Why It Works
- In place of hard-to-find traditional cilantro root, we use tough and powerfully flavored cilantro stems.
- Splitting the chicken in half and holding it steady with skewers makes it easy to flip and maneuver on the grill.
- For the absolute juiciest chicken, we grill it on the cool side of a two-zone grill until nearly cooked through, then finish it off on the hotter side to crisp up the skin.
Thai-style grilled chicken, coated in a marinade flavored with cilantro, white pepper, and fish sauce, is one of the tastiest things you'll ever pull off your grill. There's a reason you can't walk more than a few blocks in Bangkok without catching a whiff of its intense aroma. Here's how to make it in your own backyard.
- 6 medium cloves garlic
- 12 sprigs cilantro, including thick stalks
- 3 tablespoons (45g) palm or light brown sugar
- 2 teaspoons (10g) ground white pepper
- 1 teaspoon (5g) ground coriander
- 2 tablespoons (30ml) fish sauce
- 2 teaspoons (10ml) dark soy sauce
- 2 (3-inch) segments lemongrass (optional)
- 1 whole chicken, spine removed, split in half along the breastbone
- 1 recipe Thai-Style Sweet Chile Dipping Sauce
Combine garlic, cilantro, sugar, white pepper, coriander, fish sauce, dark soy sauce, and lemongrass (if using) in the bowl of a food processor. Process until a rough paste is formed. Set aside.
Place chicken halves flat on a cutting board. Insert 2 metal skewers into each chicken half, running parallel through legs and breasts.
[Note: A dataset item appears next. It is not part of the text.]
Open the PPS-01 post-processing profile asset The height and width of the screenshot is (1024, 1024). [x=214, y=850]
Transfer chicken to a baking dish that just fits them. Rub on all surfaces with marinade. Cover, transfer to refrigerator, and allow to marinate for at least 2 hours and up to overnight.
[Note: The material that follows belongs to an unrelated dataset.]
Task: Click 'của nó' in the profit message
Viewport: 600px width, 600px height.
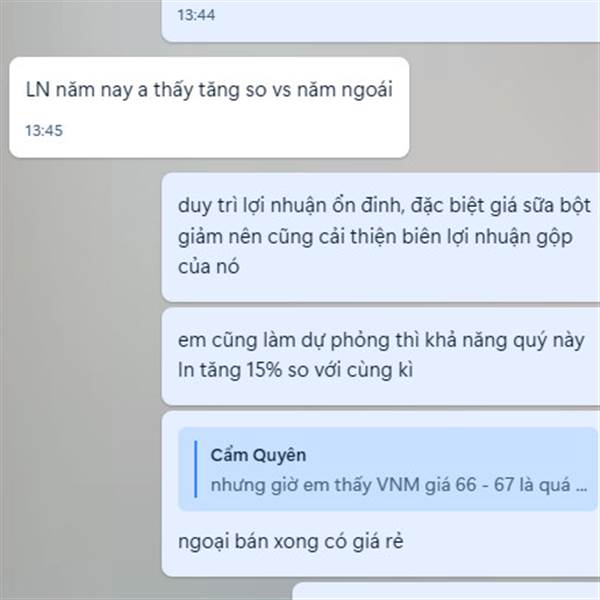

When ready to cook, light 1 chimney full of charcoal. When all charcoal is lit and covered with gray ash, pour out and spread coals evenly over half of coal grate. Alternatively, set half the burners of a gas grill to high heat. Set cooking grate in place, cover grill, and allow to preheat for 5 minutes. Clean and oil grilling grate.
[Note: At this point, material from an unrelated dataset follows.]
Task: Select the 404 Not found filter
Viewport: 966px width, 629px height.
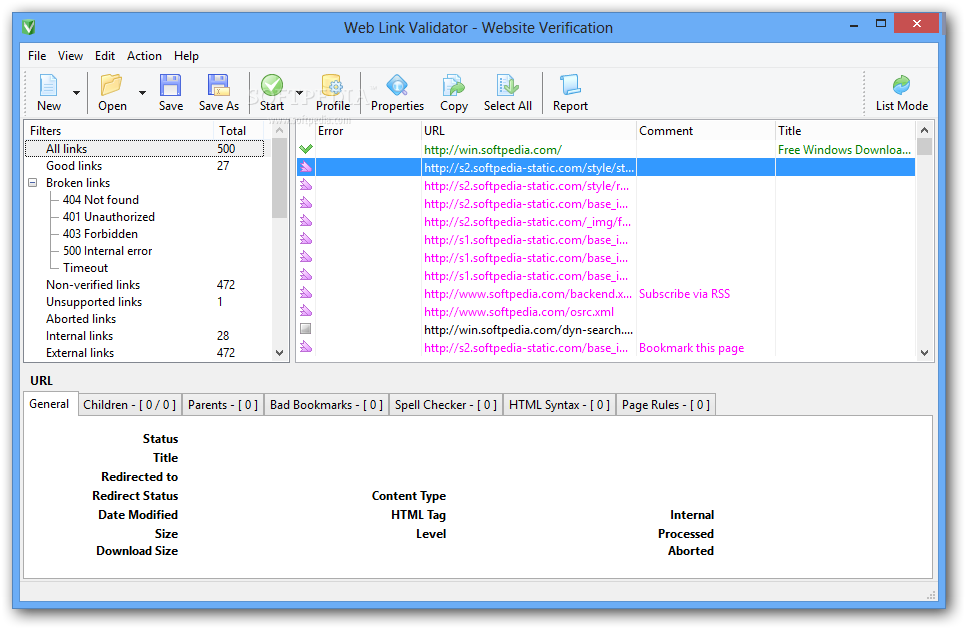Action: [100, 200]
Place chicken, skin side up, on cooler side of grill, with legs facing toward hotter side. Cover grill, with vents on lid open and aligned over chicken. Open bottom vents of grill. Cook until an instant-read thermometer inserted into thickest part of breast registers 140°F (60°C), about 45 minutes. Carefully flip chicken and place, skin side down, on hotter side of grill, with breasts pointed toward cooler side. Cover and cook until skin is crisp and an instant-read thermometer inserted into thickest part of breast registers 145 to 150°F (63 to 66°C), about 3 minutes longer. (Be careful, as the skin is very prone to burning.) If chicken threatens to burn before temperature is achieved, carefully slide to cooler side of grill, cover, and continue to cook until done. Do not leave lid off for longer than it takes to check temperature, or chicken will burn.
Transfer chicken to a cutting board and allow to rest for 5 minutes. Carve and serve with chile dipping sauce.